7th, to 10th March

  On the seventh, the morning of the evacuation, George was woken by the sound of an engine. He hurried outside, just in time to see the small ambulance disappearing down the lane. It wasn’t a real ambulance, just a minibus that had been converted to take a stretcher that was only ever used to take residents to the hospital or the funeral home.

  He’d thought about loading Mrs O’Leary into the back and just driving them away, but when he’d tried the engine he’d seen the fuel gauge was on empty. He’d fed a piece of wire into the tank, and from the length that was damp when he pulled it out, he thought there was just enough petrol to get over the hills, but it would be free-wheeling down the other side. After that, whichever way you looked at it, it was going to be a very long walk.

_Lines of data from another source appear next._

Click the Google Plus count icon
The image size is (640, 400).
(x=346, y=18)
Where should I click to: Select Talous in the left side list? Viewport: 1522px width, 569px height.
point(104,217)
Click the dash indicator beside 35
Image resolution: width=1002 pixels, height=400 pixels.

  At breakfast, a previously prohibited quantity of bacon and eggs, fried bread and the last of the fresh tomatoes, he’d found four of the residents were missing. None of those who remained had any idea where they had gone or that they’d been planning an escape. After he’d finished the washing up, he went outside to sit on the wall by the gates. He stayed there for most of the day, coming inside only to put together a simple lunch for the residents. He saw no sign of the missing ambulance, and beyond an occasional and oddly shaped shadow at the cottage’s window, there was no sign of Mr McGuffrey.

  What he was really watching out for, though he wouldn’t admit it even to Mrs O’Leary, was a bus or truck or any other vehicle that might have been sent to evacuate the home. None came.

  The next three days were consumed with cooking and washing up and caring as best he could for Mrs O’Leary. He checked the doors at night and unlocked them first thing in the morning. Occasionally he’d glance up towards the cottage on the hill, wondering what McGuffrey was up to. He was certain the man was there. The conclusion George had reached was that McGuffrey was waiting for everyone in the home to starve to death. Then he could head off to one of the enclaves, claiming the residents had died, but that he had tried to save them.

  At lunch on the ninth, he used up the last of the bread. At dinner on the tenth he used up the last of the beef, and, with the last of the fresh milk gone off, he opened one of the four cases of UHT.